Muitas pessoas se arrastavam pelo chão, tentando alcançar o fundo da sala. "Eu e a mulher que me puxou nos arrastamos para o lado oposto ao dos tiros. Achei que, em movimento, era mais difícil para ele nos acertar" diz o estudante Beltran Neto. "Mas uma hora o corpo dela pesou."
"De repente, alguém gritou: "acabou, acabou!'", conta Vanessa. Começou a correria. "Caíram meus documentos, minha bolsa. Ficou tudo para trás."
Beltran Neto também saiu correndo. "Puxei a minha perna debaixo da mulher e pulei pelas cadeiras. Já tinha gente tentando segurar o assassino. Fui ajudar."
"As pessoas saíam por cima das cadeiras, gritando que havia feridos. Não dava para acreditar", diz Renato, que também correu para tentar render o estudante. Mateus se entregou, sem reação. Aos sussurros, só dizia: "Não! Não"."
"Vi a cara dele. Uma cara de bom aluno, um bobão. Deve ter visto como os caras ficam famosos nos Estados Unidos fazendo essas loucuras e pensou: "Como isso nunca aconteceu no Brasil, vou ser o primeiro"."
Com Mateus rendido, os seguranças do cinema chegaram. As luzes se acenderam. Poucos espectadores ainda permaneciam na sala.

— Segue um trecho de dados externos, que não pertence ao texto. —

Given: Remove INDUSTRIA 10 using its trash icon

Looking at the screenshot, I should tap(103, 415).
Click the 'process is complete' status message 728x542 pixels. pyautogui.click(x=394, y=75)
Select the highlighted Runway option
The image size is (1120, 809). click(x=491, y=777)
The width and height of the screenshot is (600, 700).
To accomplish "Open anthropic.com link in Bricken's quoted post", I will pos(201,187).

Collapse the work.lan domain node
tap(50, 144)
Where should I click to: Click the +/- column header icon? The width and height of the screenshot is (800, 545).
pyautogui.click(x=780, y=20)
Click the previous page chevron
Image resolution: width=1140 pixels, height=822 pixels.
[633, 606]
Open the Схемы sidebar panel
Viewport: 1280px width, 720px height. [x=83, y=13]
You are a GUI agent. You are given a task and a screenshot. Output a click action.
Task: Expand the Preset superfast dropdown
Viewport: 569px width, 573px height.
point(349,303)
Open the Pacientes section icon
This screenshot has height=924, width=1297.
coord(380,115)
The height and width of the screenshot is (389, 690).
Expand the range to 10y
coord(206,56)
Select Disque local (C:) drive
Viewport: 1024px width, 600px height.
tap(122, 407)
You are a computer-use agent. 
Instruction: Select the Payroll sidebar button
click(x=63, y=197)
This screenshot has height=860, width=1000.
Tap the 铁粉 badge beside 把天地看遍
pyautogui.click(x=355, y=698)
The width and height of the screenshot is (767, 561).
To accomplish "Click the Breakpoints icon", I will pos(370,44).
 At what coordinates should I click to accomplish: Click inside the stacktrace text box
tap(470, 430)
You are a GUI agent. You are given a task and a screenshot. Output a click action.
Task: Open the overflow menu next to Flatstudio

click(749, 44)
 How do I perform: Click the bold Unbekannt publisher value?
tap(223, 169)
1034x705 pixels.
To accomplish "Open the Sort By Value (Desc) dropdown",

Beltran Neto viu que sua perna estava ensanguentada. Pensou que havia sido baleado. Mas não sentia dor. "Aí pensei, foi a moça que me puxou! Corri para a direção dela. Estava caída. Nem reagia. O namorado também estava ferido, mas ficava tentando fazer ela acordar. Gritava: "Ajudem a minha mulher!"."
Casais se abraçavam, ainda no chão, e choravam encolhidos. "O cara que estava na frente da minha fileira também estava caído. Coloquei a mão nas costas dele e disse: "Calma, cara. Vamos te socorrer." Mas ele não reagia", diz o administrador Leonardo. O estudante Beltran Neto também se aproximou do rapaz.
"Virei o rosto dele. Os óculos tinham um furo. Nem estilhaçou. Ele levou um tiro no olho. Varou a cabeça. Um horror", diz Beltran Neto. "Era tanto sangue que escorria por quase três fileiras de poltronas", diz Leonardo. O rapaz depois foi identificado como Julio Maurício Zemattis, de 28 anos.
Os bombeiros chegaram em seguida, para carregar os mortos e feridos. A Polícia Militar foi a última a chegar. Encontrou poltronas perfuradas, sapatos e bolsas espalhados pelo chão. "Falei para eles: chegaram tarde. Agora não adianta mais", diz Leonardo, um dos últimos a deixar a sala.